• _Work order_: Leave every picture out. Set down all the lines below exactly.

Dataset excerpts:
::::::::

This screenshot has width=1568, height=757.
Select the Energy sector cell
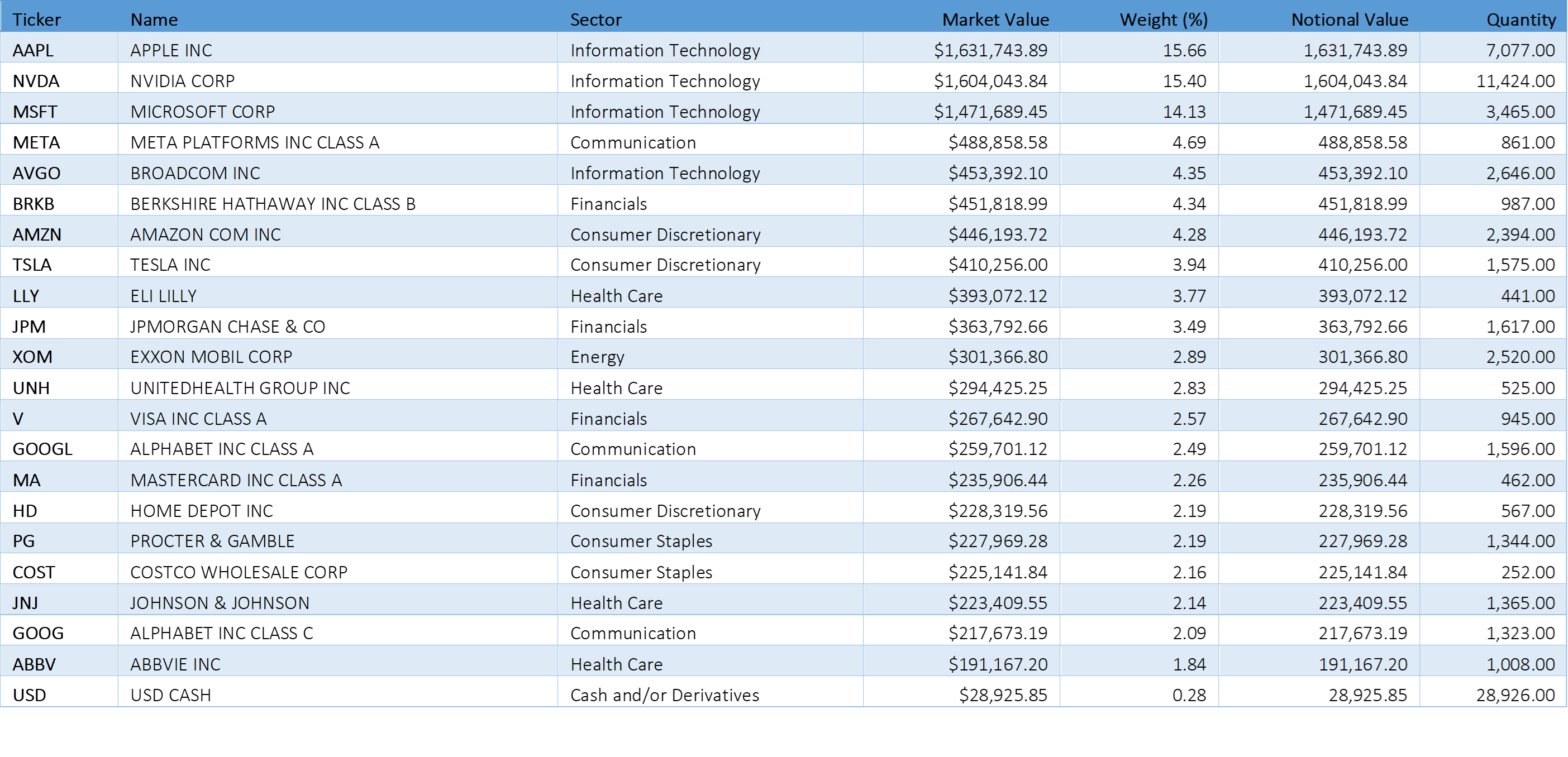597,357
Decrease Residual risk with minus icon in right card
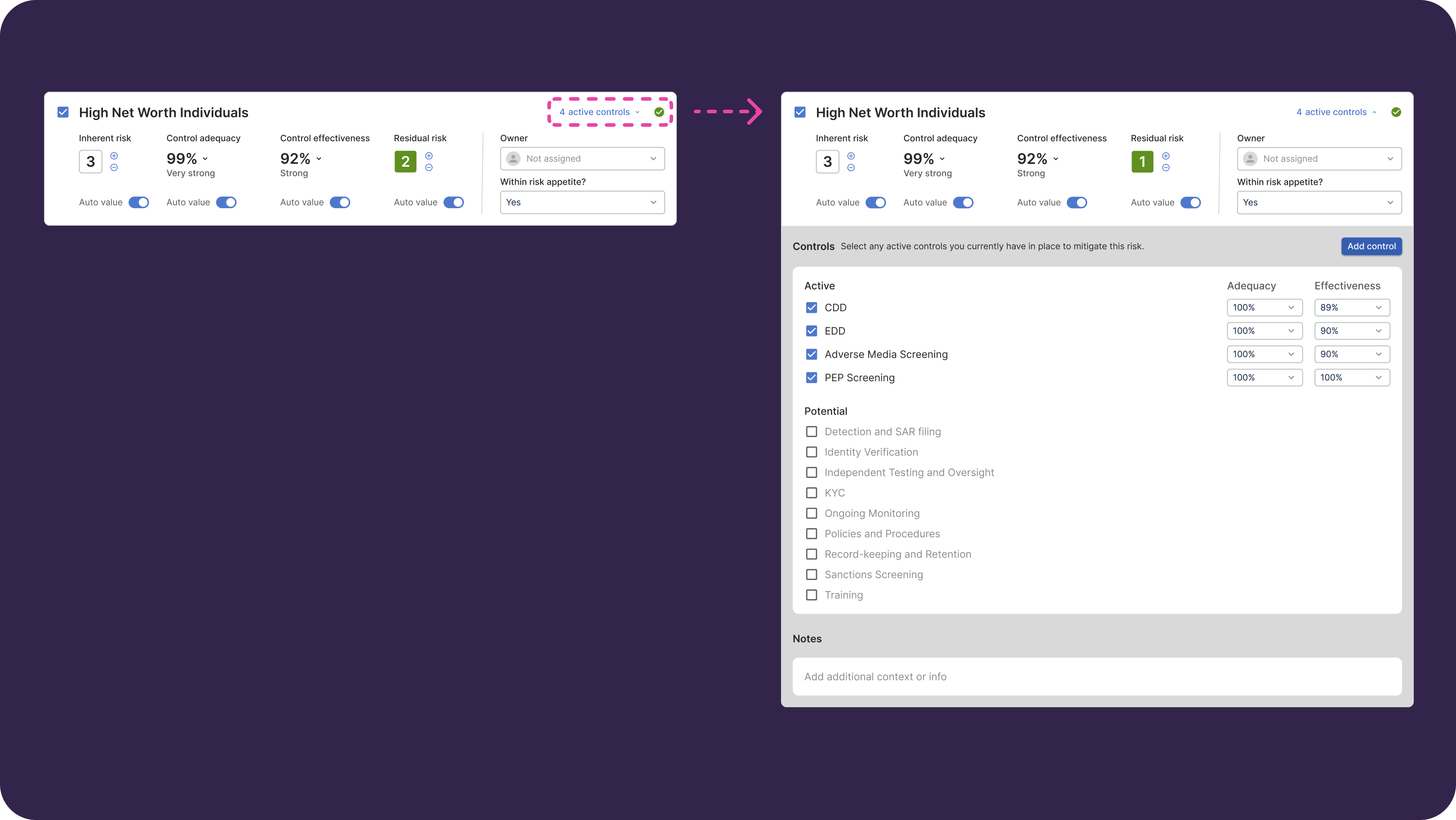Viewport: 1456px width, 820px height. point(1166,167)
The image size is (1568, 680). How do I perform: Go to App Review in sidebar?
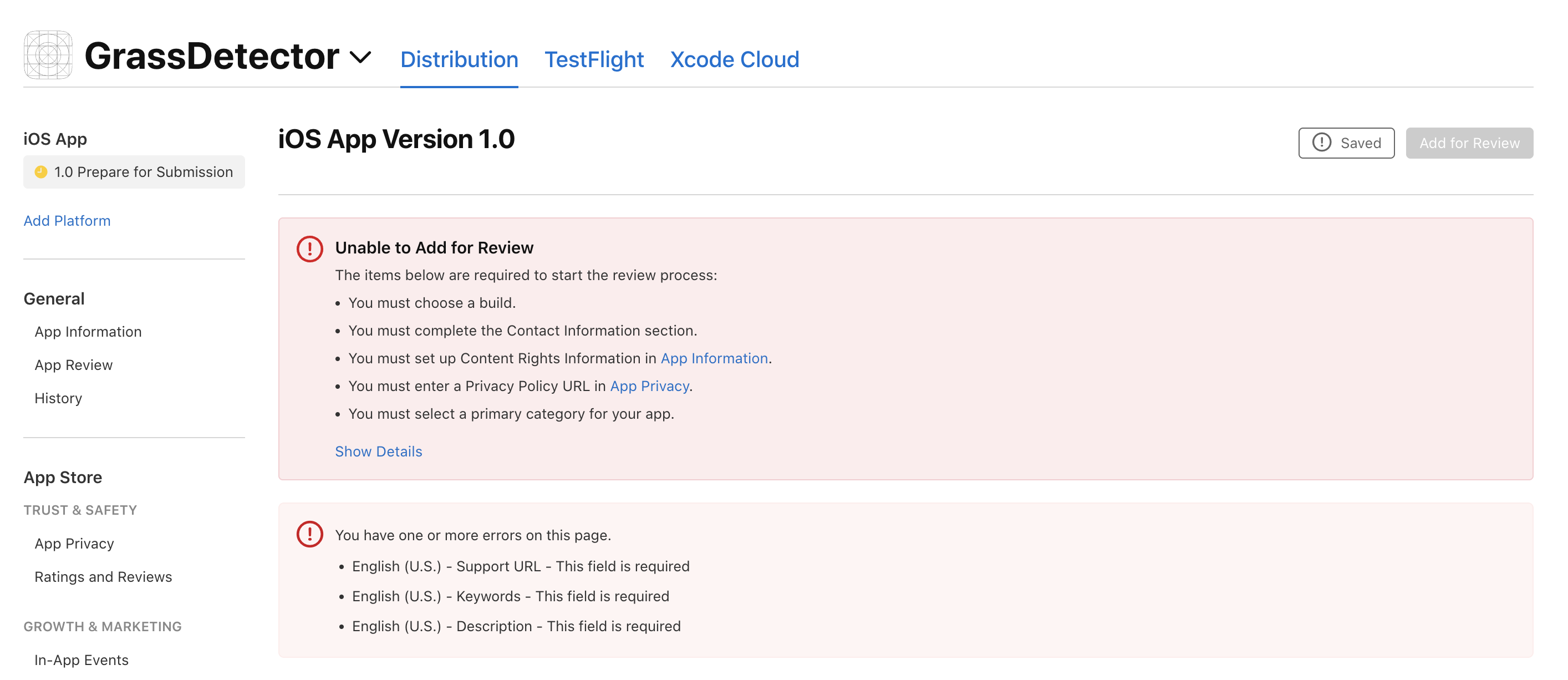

::::::::

• _Answer below_:
This screenshot has width=1568, height=757.
Select the Energy sector cell
597,357
Decrease Residual risk with minus icon in right card
Viewport: 1456px width, 820px height. point(1166,167)
The image size is (1568, 680). How do I perform: Go to App Review in sidebar?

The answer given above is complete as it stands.